━━━ TEXTAUSSCHNITT

# 230V AC (schuko-Steckdose) Über Motorschutzschalter



## Kistecola (7 Juli 2011)

Hi an alle,

ich habe hier einen Frequenzumrichter mit angebautem Drehstrommotor. 

Als Zuleitung benötigt das Gerät 230V Lichtstrom (also normale Schuko-Steckdose).
Ich möchte die Zuleitung über einen Motorschutzschalter 3-phasig realisieren, der mir bei nicht betätigten Endschaltern per Unterspannungsauslöser auslöst.


Wie verdrahte ich den MSS?

L1 über alle 3 Phasen oder L1 über L1 - T1 - T2 - L2 und Neutralleiter über L3 - T3?

Also muss ich den Neutralleiter mitschleifen oder nur die Phase?
Habe bei  google verschiedene Varianten gelesen...

━━━━━━

▸ AUFGABE
Zitiere aus dem Forenbeitrag über den Motorschutzschalter oben wörtlich die Stelle von „## Kistecola (7“ bis einschließlich „per Unterspannungsauslöser auslöst.“.

━━━ MATERIALLISTE

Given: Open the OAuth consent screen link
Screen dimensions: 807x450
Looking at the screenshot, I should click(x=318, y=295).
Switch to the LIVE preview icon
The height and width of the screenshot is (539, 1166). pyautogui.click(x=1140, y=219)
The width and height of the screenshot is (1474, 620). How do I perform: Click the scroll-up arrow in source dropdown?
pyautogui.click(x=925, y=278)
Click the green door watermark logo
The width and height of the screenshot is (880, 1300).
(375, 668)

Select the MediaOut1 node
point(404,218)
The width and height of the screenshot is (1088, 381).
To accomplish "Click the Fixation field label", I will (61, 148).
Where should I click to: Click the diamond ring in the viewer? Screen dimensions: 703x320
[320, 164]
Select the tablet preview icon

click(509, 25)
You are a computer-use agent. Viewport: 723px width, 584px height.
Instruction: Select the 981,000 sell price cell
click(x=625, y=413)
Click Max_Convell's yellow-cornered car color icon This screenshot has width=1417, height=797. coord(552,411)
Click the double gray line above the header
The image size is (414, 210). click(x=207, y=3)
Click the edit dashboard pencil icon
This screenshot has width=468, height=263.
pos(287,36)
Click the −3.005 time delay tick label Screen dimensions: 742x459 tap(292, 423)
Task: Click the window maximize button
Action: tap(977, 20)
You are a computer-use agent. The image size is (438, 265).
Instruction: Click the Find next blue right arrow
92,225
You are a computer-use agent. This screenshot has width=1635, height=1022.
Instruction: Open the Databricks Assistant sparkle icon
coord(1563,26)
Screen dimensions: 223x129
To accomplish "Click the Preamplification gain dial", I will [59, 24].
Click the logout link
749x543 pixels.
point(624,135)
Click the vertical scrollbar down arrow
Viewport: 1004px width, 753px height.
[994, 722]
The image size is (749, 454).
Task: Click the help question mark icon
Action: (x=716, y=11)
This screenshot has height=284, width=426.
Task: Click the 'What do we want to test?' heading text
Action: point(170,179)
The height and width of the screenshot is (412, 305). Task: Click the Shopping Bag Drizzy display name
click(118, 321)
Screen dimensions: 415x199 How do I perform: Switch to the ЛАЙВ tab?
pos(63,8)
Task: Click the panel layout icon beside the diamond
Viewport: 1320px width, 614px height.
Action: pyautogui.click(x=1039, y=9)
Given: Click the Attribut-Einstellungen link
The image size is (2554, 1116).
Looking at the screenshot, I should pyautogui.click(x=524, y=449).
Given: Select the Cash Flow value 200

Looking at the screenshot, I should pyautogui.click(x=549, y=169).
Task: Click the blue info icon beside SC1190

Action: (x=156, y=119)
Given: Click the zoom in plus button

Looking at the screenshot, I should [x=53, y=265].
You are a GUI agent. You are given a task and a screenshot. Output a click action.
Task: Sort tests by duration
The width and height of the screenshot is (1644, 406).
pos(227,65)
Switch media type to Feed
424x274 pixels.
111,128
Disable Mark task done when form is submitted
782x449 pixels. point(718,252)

━━━━━━

▸ RICHTIGE ANTWORT
## Kistecola (7 Juli 2011)

Hi an alle,

ich habe hier einen Frequenzumrichter mit angebautem Drehstrommotor. 

Als Zuleitung benötigt das Gerät 230V Lichtstrom (also normale Schuko-Steckdose).
Ich möchte die Zuleitung über einen Motorschutzschalter 3-phasig realisieren, der mir bei nicht betätigten Endschaltern per Unterspannungsauslöser auslöst.